Segment Start: Information shown

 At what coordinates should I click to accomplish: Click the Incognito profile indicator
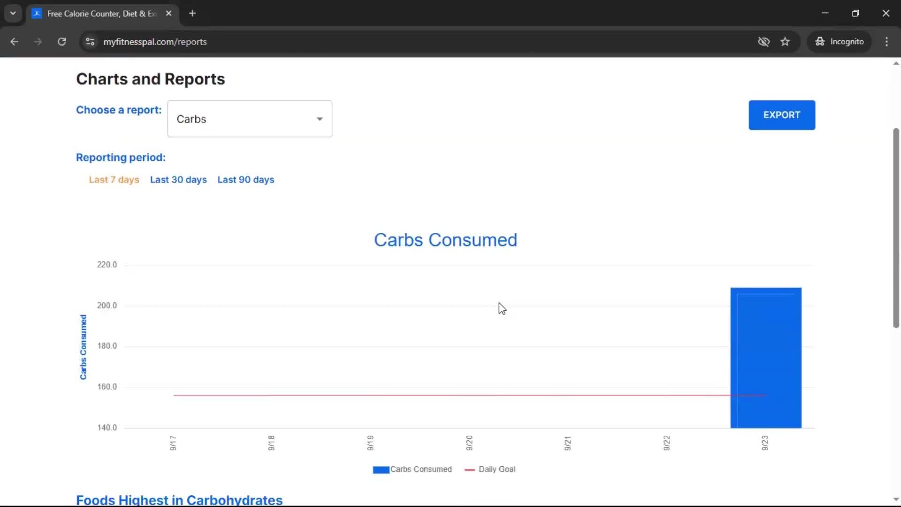point(840,42)
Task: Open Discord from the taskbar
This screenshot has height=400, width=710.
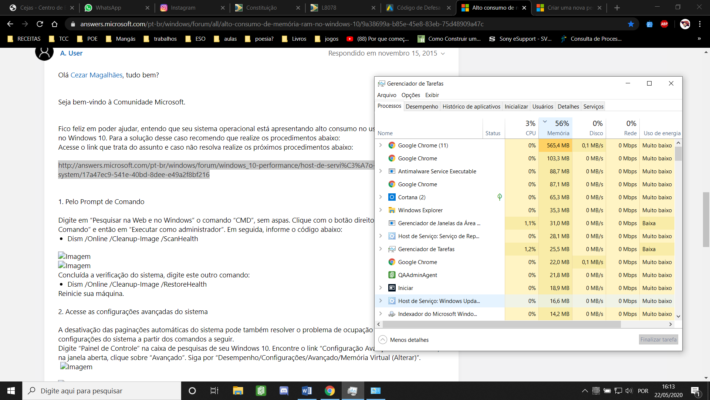Action: click(x=284, y=391)
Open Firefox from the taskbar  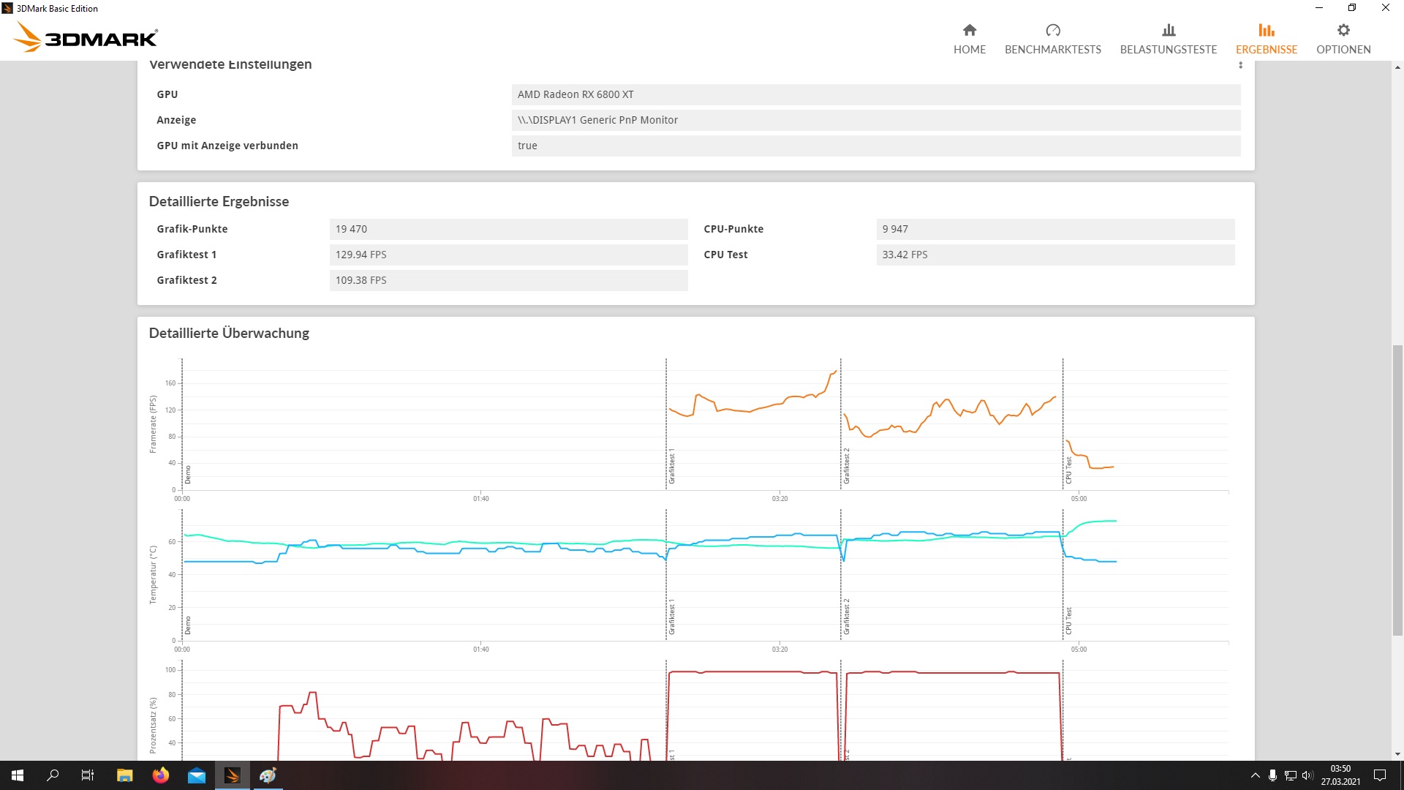(160, 775)
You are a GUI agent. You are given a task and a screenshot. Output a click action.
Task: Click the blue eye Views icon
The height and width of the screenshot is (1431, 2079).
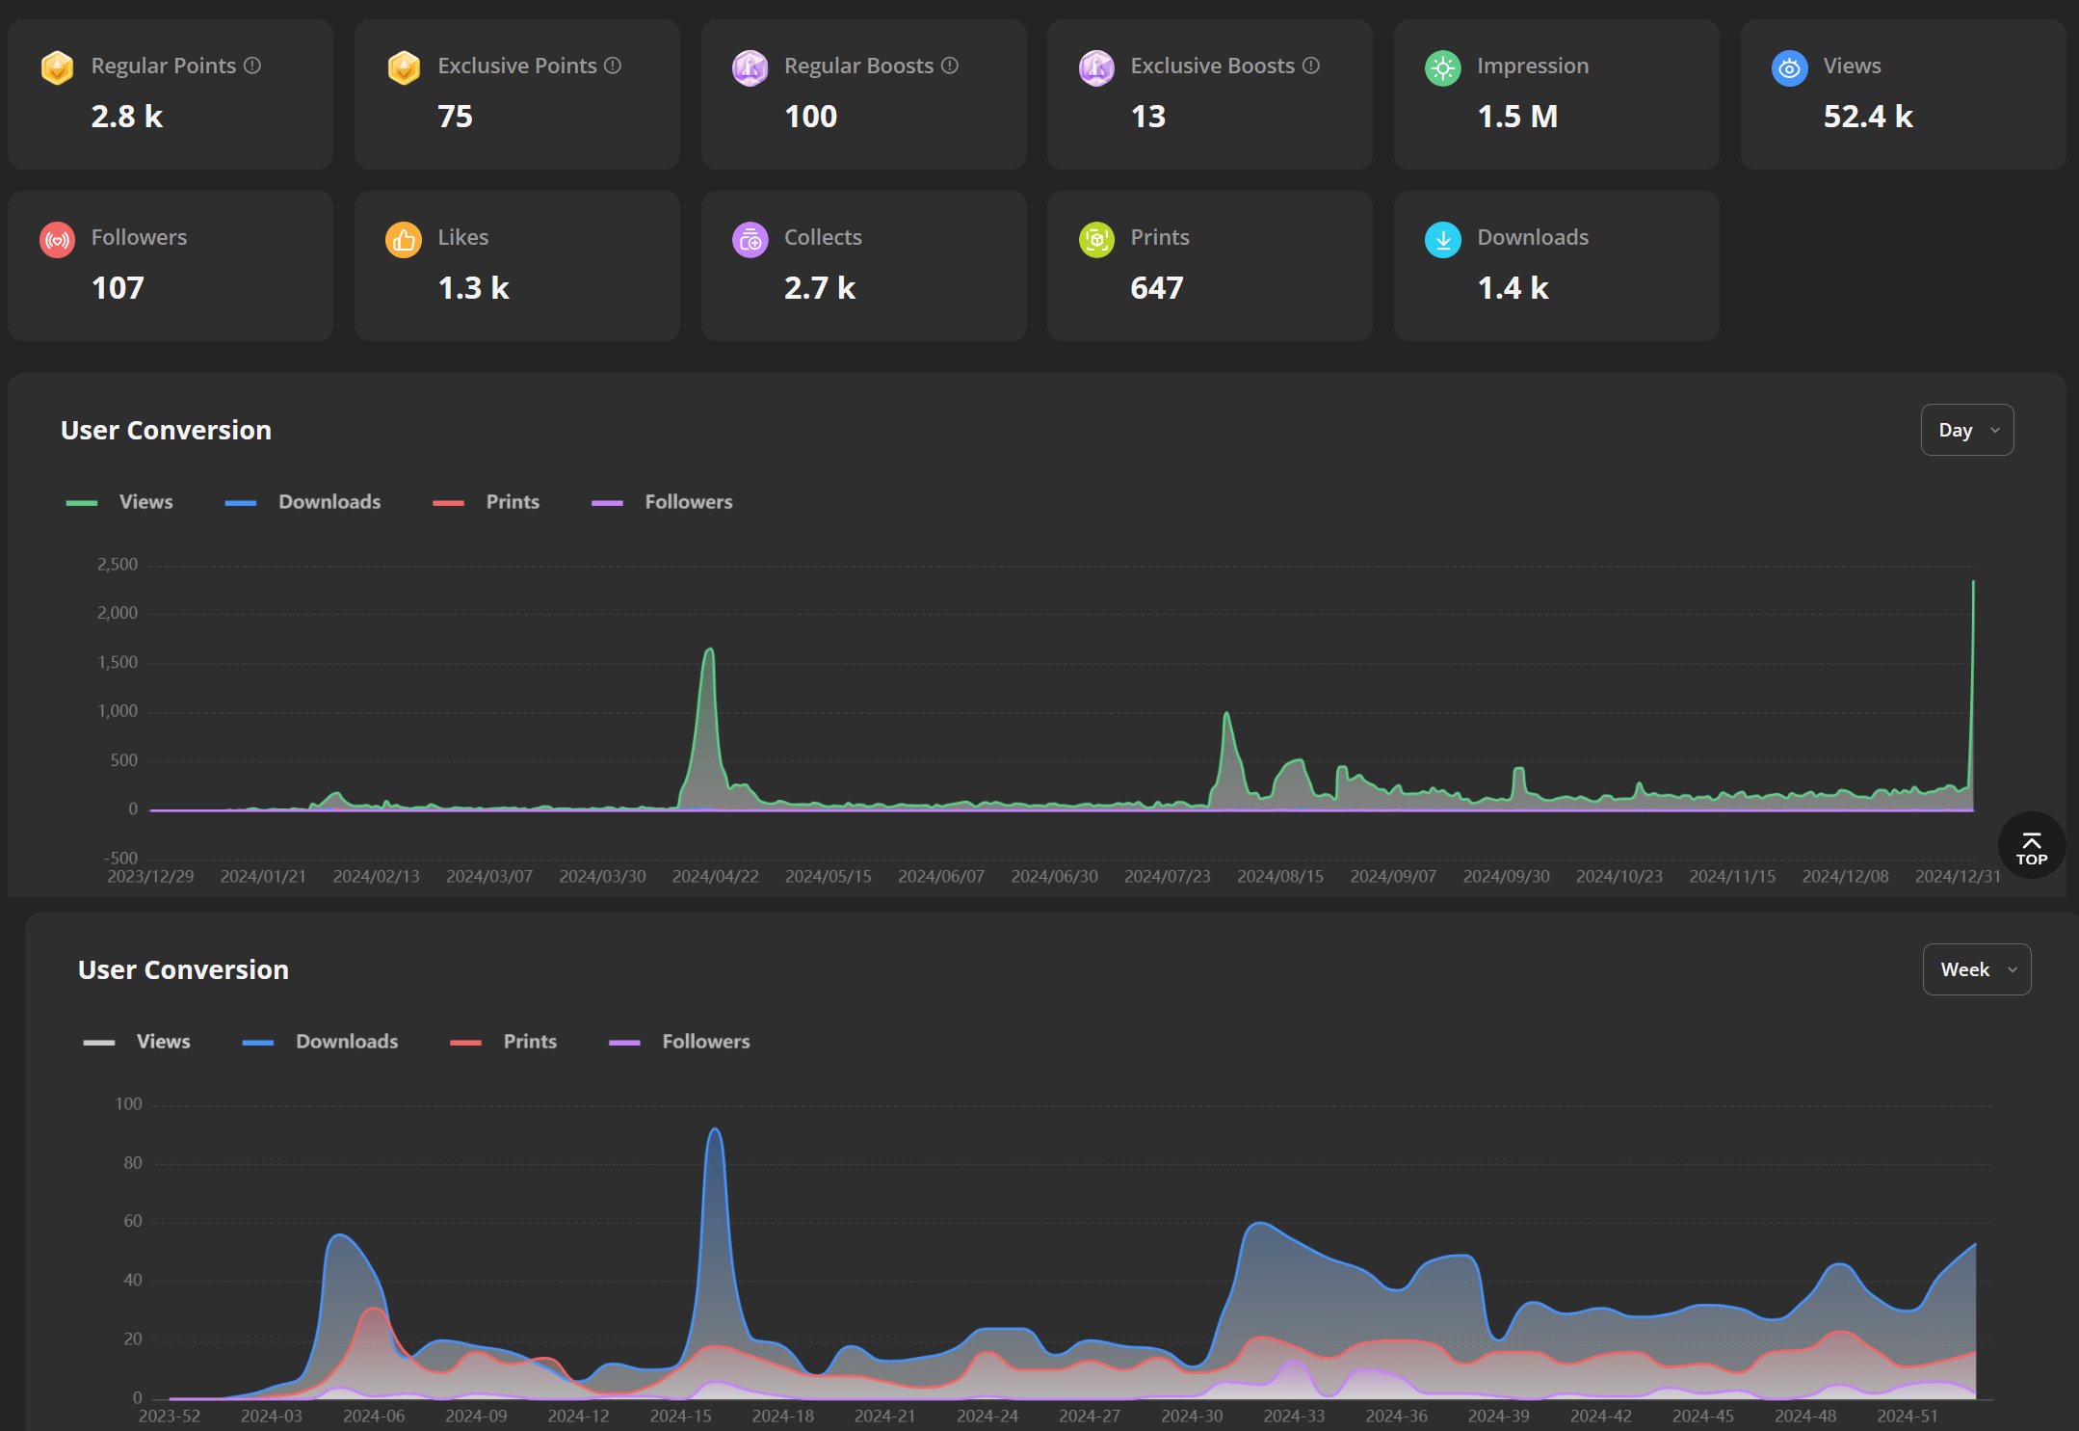pos(1789,68)
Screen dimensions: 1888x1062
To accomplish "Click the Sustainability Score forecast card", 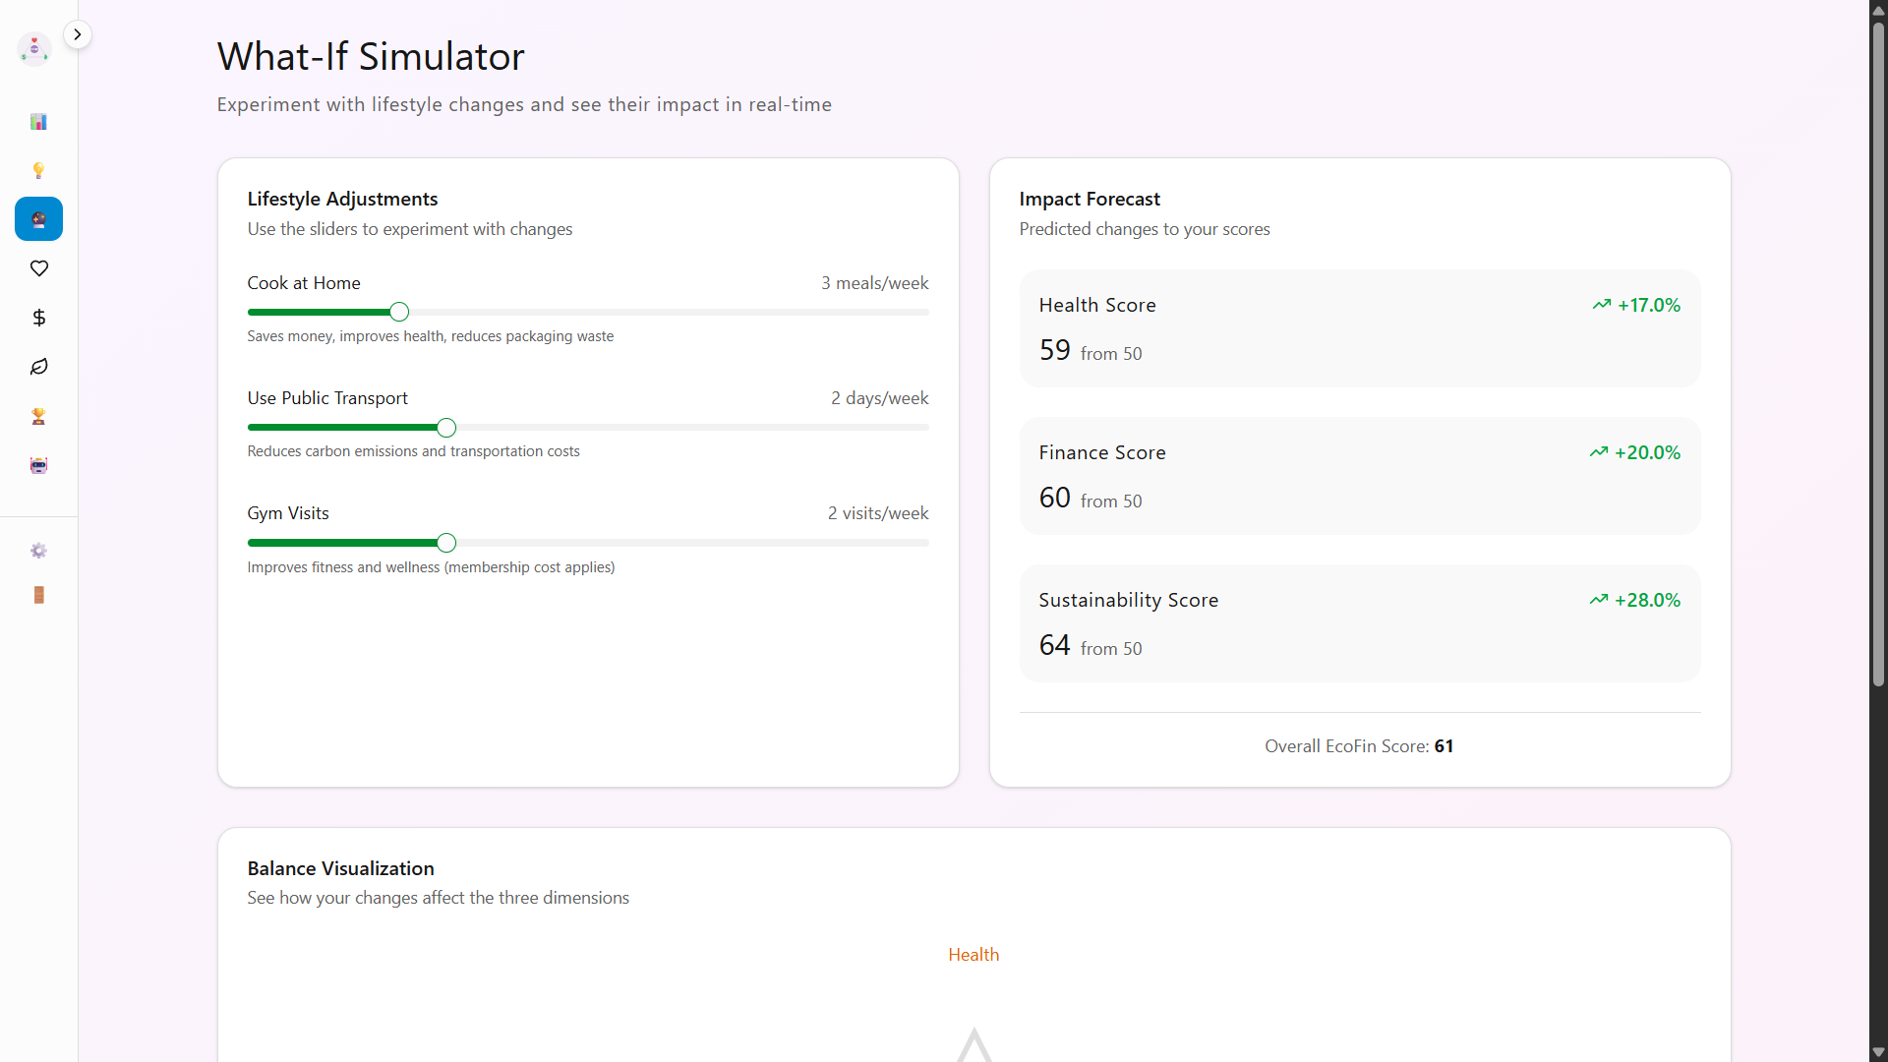I will coord(1359,623).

Segment End: Information shown

Because only one stretch of the records is wanted, please output the lines from the one holding "You are a GUI" through the one holding "Screen dimensions: 1888x1062" exactly, both included, and leave every picture out.

Task solution »
You are a GUI agent. You are given a task and a screenshot. Output a click action.
Task: Click the blue eye Views icon
The height and width of the screenshot is (1431, 2079).
pos(1789,68)
Screen dimensions: 1888x1062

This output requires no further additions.